Treatment with ultra-low dose rituximab (RTX) for rheumatoid arthritis (RA) is associated with reduced infection risk. Future interventions, such as subcutaneous administration with slow-release RTX, could further lower the risk for infection, according to study results published in Rheumatology (Oxford).

Researchers conducted a retrospective cohort study including a large, real-life population of patients with RA treated with ultra-low-dose RTX. They analyzed the incidence rates (IRs) of infections and the relationship between dose and time of RTX infusion as predictors of infection.

Patients with RA received different doses of RTX (1000 mg, 500 mg, or 200 mg per cycle) between 2012 and 2021. They were monitored from the time of inclusion until February 2022 or until they were lost to follow-up, switched to another biologic or targeted synthetic disease-modifying antirheumatic drug, reported RTX treatment interruption, or received another immunosuppressive treatment.

A total of 490 patients met the inclusion criteria and were enrolled in the study, resulting in a cumulative follow-up of 1254 patient-years (PYs; median follow-up, 2 years).

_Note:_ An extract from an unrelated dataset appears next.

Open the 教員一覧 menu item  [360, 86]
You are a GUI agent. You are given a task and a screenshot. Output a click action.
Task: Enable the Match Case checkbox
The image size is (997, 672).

A total of 819 cases of infection were reported, with IRs of 65 and 7.4 per 100 PYs for overall infections and serious infections, respectively. The majority of infections were mild, with respiratory tract infections being the most prevalent.

The infection risk was observed to be much lower among patients with RA who received treatment with ultra-low dose (200 mg) RTX compared with the standard low-dose of 1000 mg (adjusted incidence rate ratio, 0.35; 95% CI, 0.17-0.72; P =.004).

The IR for overall infection was 72 per 100 PYs during the first 2 months following RTX initiation, 61 per 100 PYs from months 2 to 4, and 63 per 100 PYs from months 4 to 6. 

Patients who received either 1000 mg or 500 mg of RTX were associated with a higher incidence of infection during the initial 2 months following infusion compared with later in the treatment cycle. The investigators note this data suggests a possible correlation with peak concentration.

This study is limited by its retrospective design, which may have led to underestimation of infections due to underreporting by rheumatologists or patients’ self-recall. Additionally, sample sizes for certain types of infections may be underpowered and exact RTX infusion initiation dates were often missing.

“In conclusion, this study shows that treatment with ultralow RTX doses reduces overall infection risk in RA patients. This adds to other benefits which include better vaccination response as seen for SARS-CoV-2, reduced infusion time, and lower costs,” the study authors stated.

Disclosures: One or more study author declared affiliations with biotech, pharmaceutical, and/or device companies. Please see the original reference for a full list of disclosures.